◆ **Instructions to follow**:
Format the data below as a Markdown table with the columns Row and Line, from the line with "Sort table by Bytes column" up to and including the line with "[x=232, y=246]". Number the rows and leave out blank lines.

[Word and element location records]
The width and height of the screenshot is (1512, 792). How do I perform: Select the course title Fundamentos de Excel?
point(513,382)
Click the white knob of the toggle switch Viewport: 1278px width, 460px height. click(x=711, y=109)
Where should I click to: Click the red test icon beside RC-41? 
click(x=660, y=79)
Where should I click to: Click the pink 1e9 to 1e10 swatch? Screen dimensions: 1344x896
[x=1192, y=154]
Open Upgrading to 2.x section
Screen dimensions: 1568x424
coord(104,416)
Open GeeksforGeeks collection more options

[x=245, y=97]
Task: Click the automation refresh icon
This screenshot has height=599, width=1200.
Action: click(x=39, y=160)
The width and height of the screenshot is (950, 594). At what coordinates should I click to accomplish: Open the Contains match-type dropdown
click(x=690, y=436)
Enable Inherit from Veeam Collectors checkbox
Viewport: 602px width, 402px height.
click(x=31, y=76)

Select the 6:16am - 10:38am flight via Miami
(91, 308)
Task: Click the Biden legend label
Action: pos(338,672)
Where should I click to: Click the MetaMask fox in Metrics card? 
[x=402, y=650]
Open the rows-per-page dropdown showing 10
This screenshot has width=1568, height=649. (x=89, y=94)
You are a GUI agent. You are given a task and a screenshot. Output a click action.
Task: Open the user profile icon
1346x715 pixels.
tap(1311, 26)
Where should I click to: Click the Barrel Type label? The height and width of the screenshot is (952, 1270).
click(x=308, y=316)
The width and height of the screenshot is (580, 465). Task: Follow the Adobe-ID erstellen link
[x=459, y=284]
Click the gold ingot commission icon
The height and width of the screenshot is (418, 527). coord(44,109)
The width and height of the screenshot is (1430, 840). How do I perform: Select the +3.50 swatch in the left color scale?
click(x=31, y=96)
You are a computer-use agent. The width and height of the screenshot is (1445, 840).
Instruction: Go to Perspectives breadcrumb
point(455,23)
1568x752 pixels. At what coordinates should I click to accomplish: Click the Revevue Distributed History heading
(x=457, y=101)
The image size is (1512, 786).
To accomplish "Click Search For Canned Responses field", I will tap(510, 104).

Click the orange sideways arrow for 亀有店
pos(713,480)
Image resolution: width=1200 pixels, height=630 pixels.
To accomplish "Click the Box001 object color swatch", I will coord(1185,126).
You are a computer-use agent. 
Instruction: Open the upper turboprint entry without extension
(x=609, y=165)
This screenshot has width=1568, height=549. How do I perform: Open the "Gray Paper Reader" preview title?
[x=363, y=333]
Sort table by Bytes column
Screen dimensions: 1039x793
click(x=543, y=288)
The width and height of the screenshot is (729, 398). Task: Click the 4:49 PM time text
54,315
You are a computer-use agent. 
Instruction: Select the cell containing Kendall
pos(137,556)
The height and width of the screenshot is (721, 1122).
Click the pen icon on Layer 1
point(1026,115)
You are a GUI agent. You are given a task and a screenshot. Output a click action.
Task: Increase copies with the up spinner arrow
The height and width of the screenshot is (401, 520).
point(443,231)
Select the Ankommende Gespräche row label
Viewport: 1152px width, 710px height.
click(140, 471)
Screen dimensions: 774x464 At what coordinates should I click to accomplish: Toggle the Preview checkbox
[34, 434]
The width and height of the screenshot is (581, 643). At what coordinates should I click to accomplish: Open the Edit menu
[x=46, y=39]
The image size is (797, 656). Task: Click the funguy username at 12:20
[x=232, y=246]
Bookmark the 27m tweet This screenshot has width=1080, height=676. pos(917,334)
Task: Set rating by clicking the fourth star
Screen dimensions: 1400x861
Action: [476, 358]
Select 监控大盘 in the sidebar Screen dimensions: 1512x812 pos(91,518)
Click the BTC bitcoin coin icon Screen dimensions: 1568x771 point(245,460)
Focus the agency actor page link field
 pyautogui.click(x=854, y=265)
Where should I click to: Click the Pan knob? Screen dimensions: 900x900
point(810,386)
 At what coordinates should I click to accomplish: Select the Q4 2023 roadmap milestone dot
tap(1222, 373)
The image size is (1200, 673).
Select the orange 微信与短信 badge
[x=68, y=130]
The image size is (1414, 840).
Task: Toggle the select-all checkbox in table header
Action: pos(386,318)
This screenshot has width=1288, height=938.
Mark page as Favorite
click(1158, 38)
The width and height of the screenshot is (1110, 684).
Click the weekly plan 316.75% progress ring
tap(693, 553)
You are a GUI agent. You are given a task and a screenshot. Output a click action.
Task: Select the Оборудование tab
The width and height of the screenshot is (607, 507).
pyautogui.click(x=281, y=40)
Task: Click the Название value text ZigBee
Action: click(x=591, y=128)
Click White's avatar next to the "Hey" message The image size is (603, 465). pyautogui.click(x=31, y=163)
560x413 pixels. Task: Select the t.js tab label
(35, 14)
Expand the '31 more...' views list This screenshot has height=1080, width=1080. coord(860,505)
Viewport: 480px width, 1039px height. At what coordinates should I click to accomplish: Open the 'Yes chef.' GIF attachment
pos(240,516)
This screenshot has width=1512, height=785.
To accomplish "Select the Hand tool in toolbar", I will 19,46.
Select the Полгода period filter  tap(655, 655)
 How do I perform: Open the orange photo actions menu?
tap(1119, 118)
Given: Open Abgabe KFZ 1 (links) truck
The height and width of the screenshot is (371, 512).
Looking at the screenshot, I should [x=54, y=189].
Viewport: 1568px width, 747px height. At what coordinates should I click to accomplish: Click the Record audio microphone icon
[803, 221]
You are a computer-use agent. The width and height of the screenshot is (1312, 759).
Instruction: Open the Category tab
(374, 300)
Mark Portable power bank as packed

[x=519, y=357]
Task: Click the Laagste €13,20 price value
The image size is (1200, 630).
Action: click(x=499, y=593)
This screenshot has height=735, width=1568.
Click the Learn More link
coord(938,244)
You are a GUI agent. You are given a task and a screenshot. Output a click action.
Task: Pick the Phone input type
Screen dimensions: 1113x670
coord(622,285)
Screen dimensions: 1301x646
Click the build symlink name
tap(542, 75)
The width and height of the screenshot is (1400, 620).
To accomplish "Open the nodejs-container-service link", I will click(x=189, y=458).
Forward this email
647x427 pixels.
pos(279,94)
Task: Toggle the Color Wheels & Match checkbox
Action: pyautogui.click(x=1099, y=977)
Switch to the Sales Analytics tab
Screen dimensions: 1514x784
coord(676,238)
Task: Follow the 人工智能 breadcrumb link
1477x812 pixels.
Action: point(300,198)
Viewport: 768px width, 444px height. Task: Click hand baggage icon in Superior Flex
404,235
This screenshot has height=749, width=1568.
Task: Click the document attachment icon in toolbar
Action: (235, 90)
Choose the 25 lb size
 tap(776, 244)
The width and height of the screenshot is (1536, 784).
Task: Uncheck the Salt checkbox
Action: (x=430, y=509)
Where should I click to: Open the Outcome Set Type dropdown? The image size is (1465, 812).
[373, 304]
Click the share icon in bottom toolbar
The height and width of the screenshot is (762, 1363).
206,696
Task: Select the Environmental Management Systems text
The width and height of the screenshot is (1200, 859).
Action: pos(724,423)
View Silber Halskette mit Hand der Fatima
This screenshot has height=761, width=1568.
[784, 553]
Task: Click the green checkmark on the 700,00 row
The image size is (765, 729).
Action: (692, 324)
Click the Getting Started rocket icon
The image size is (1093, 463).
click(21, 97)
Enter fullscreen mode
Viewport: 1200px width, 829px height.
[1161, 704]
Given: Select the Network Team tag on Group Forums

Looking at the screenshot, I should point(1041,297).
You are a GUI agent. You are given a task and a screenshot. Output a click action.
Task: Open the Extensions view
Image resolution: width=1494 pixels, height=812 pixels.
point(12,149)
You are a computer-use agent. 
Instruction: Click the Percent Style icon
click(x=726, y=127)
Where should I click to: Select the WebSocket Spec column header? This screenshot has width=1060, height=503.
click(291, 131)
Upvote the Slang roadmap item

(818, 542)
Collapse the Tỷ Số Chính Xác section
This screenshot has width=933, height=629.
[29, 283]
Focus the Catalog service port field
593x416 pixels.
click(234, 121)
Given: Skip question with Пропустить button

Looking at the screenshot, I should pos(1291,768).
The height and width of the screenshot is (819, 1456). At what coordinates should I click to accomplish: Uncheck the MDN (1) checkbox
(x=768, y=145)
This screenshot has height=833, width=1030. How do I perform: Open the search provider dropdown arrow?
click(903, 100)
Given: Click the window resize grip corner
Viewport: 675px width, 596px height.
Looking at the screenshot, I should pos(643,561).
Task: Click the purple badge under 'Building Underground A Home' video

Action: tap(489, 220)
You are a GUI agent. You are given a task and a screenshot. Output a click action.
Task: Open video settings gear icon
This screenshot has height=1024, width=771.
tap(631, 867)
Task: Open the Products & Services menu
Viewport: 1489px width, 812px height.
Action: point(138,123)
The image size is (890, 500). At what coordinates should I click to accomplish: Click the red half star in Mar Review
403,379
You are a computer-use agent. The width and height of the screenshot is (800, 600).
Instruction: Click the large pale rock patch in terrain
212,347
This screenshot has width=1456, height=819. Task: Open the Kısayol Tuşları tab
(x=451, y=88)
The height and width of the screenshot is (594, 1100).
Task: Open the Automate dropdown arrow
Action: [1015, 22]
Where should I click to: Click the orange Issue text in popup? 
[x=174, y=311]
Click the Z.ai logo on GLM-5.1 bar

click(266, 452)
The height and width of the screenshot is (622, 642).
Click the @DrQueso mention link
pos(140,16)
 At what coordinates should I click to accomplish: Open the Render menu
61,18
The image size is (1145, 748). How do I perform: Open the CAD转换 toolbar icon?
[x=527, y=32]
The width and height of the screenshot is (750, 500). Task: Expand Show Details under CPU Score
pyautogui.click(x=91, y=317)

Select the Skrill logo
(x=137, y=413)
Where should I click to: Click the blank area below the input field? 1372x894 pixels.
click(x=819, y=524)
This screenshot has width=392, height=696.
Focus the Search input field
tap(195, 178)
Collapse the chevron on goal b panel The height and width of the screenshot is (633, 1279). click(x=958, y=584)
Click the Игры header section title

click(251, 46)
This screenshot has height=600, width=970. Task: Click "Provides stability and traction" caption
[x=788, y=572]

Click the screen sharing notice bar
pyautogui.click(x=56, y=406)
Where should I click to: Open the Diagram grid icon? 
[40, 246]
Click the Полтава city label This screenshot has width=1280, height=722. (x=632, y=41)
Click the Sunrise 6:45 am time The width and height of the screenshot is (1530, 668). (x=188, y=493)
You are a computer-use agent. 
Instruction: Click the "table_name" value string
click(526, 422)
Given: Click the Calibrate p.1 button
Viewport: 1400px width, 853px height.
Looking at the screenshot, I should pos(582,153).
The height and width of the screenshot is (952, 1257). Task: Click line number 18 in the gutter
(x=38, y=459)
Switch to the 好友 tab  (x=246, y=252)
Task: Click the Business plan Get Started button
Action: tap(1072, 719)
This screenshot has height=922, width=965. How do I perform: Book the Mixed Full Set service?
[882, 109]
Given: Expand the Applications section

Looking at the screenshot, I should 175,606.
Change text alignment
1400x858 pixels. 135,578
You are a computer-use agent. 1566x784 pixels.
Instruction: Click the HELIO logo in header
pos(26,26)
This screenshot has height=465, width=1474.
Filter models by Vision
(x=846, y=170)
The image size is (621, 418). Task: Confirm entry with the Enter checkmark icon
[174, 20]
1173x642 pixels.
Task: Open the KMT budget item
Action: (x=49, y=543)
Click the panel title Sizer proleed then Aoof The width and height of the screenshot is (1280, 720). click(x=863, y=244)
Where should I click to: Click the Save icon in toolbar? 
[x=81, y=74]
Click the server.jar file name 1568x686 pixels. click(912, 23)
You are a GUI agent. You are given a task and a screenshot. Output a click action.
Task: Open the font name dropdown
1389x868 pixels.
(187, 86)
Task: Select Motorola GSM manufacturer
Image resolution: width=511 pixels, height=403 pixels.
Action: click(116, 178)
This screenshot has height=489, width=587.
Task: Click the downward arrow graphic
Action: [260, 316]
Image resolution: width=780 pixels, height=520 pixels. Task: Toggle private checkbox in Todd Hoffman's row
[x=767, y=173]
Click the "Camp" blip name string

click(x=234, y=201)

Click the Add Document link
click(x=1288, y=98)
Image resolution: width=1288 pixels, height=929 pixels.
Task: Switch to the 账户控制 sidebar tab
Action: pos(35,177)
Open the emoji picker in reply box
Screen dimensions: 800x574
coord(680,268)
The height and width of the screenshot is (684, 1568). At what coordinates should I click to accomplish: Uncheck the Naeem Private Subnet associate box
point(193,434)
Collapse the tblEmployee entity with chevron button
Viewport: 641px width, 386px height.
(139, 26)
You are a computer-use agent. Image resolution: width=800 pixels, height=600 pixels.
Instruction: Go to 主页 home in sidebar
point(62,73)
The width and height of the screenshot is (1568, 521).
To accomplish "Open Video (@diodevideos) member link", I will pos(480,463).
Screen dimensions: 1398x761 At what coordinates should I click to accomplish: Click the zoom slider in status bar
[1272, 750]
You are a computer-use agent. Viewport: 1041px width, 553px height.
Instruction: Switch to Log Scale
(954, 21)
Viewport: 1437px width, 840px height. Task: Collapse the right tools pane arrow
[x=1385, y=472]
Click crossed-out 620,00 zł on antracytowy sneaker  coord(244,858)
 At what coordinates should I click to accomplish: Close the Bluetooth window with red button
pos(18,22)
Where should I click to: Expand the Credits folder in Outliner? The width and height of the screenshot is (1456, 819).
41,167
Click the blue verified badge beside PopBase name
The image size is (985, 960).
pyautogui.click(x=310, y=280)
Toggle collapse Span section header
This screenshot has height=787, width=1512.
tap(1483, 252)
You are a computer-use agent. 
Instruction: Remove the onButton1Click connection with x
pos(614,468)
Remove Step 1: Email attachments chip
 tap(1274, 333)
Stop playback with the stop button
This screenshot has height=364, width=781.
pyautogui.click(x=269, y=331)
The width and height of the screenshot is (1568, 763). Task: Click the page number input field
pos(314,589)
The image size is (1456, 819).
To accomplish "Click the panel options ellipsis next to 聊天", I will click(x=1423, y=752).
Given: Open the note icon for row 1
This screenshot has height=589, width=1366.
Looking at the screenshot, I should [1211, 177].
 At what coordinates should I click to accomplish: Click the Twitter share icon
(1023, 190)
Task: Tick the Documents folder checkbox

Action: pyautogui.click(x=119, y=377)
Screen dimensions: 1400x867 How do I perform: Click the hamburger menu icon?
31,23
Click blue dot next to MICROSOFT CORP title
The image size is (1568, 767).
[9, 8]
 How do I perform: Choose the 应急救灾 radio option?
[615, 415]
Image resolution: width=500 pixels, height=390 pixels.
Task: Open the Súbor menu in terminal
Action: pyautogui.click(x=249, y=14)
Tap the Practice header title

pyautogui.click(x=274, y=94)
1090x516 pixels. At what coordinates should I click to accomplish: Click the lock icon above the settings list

◆ **Written response**:
| Row | Line |
|---|---|
| 1 | Sort table by Bytes column |
| 2 | Screen dimensions: 1039x793 |
| 3 | click(x=543, y=288) |
| 4 | The width and height of the screenshot is (729, 398). Task: Click the 4:49 PM time text |
| 5 | 54,315 |
| 6 | You are a computer-use agent.  |
| 7 | Instruction: Select the cell containing Kendall |
| 8 | pos(137,556) |
| 9 | The height and width of the screenshot is (721, 1122). |
| 10 | Click the pen icon on Layer 1 |
| 11 | point(1026,115) |
| 12 | You are a GUI agent. You are given a task and a screenshot. Output a click action. |
| 13 | Task: Increase copies with the up spinner arrow |
| 14 | The height and width of the screenshot is (401, 520). |
| 15 | point(443,231) |
| 16 | Select the Ankommende Gespräche row label |
| 17 | Viewport: 1152px width, 710px height. |
| 18 | click(140, 471) |
| 19 | Screen dimensions: 774x464 At what coordinates should I click to accomplish: Toggle the Preview checkbox |
| 20 | [34, 434] |
| 21 | The width and height of the screenshot is (581, 643). At what coordinates should I click to accomplish: Open the Edit menu |
| 22 | [x=46, y=39] |
| 23 | The image size is (797, 656). Task: Click the funguy username at 12:20 |
| 24 | [x=232, y=246] |